All of the records must come back exactly. Please repeat them in full.

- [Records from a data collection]
※

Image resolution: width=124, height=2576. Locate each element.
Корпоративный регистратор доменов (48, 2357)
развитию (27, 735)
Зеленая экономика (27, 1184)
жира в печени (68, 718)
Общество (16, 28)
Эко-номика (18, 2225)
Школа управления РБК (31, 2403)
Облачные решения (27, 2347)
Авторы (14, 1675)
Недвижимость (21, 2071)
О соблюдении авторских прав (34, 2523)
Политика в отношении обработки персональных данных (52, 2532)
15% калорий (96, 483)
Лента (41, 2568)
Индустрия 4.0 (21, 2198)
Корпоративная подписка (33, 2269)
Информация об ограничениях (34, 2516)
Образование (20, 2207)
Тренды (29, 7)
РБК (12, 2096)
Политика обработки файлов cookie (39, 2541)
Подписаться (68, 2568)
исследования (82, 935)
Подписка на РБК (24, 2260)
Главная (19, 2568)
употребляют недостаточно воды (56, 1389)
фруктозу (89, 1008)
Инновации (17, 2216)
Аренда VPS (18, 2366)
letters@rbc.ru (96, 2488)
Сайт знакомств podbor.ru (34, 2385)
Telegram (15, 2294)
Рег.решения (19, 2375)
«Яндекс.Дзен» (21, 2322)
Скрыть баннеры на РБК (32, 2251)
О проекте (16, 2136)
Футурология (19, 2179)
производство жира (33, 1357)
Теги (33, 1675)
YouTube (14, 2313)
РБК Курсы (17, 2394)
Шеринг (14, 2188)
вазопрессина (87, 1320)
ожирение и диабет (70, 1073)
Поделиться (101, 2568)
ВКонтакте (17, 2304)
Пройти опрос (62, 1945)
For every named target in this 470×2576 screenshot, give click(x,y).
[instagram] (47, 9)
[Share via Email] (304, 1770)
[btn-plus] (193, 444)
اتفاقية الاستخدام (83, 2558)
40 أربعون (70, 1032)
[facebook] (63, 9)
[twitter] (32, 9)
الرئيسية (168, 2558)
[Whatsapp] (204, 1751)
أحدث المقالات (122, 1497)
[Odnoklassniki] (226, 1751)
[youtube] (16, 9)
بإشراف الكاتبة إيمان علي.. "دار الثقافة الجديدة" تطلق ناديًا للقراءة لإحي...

※

- [Answer box]
Image resolution: width=124, height=2576. Locate each element.
Корпоративный регистратор доменов (48, 2357)
развитию (27, 735)
Зеленая экономика (27, 1184)
жира в печени (68, 718)
Общество (16, 28)
Эко-номика (18, 2225)
Школа управления РБК (31, 2403)
Облачные решения (27, 2347)
Авторы (14, 1675)
Недвижимость (21, 2071)
О соблюдении авторских прав (34, 2523)
Политика в отношении обработки персональных данных (52, 2532)
15% калорий (96, 483)
Лента (41, 2568)
Индустрия 4.0 (21, 2198)
Корпоративная подписка (33, 2269)
Информация об ограничениях (34, 2516)
Образование (20, 2207)
Тренды (29, 7)
РБК (12, 2096)
Политика обработки файлов cookie (39, 2541)
Подписаться (68, 2568)
исследования (82, 935)
Подписка на РБК (24, 2260)
Главная (19, 2568)
употребляют недостаточно воды (56, 1389)
фруктозу (89, 1008)
Инновации (17, 2216)
Аренда VPS (18, 2366)
letters@rbc.ru (96, 2488)
Сайт знакомств podbor.ru (34, 2385)
Telegram (15, 2294)
Рег.решения (19, 2375)
«Яндекс.Дзен» (21, 2322)
Скрыть баннеры на РБК (32, 2251)
О проекте (16, 2136)
Футурология (19, 2179)
производство жира (33, 1357)
Теги (33, 1675)
YouTube (14, 2313)
РБК Курсы (17, 2394)
Шеринг (14, 2188)
вазопрессина (87, 1320)
ожирение и диабет (70, 1073)
Поделиться (101, 2568)
ВКонтакте (17, 2304)
Пройти опрос (62, 1945)
For every named target in this 470×2576 screenshot, give click(x,y).
[instagram] (47, 9)
[Share via Email] (304, 1770)
[btn-plus] (193, 444)
اتفاقية الاستخدام (83, 2558)
40 أربعون (70, 1032)
[facebook] (63, 9)
[twitter] (32, 9)
الرئيسية (168, 2558)
[Whatsapp] (204, 1751)
أحدث المقالات (122, 1497)
[Odnoklassniki] (226, 1751)
[youtube] (16, 9)
بإشراف الكاتبة إيمان علي.. "دار الثقافة الجديدة" تطلق ناديًا للقراءة لإحي...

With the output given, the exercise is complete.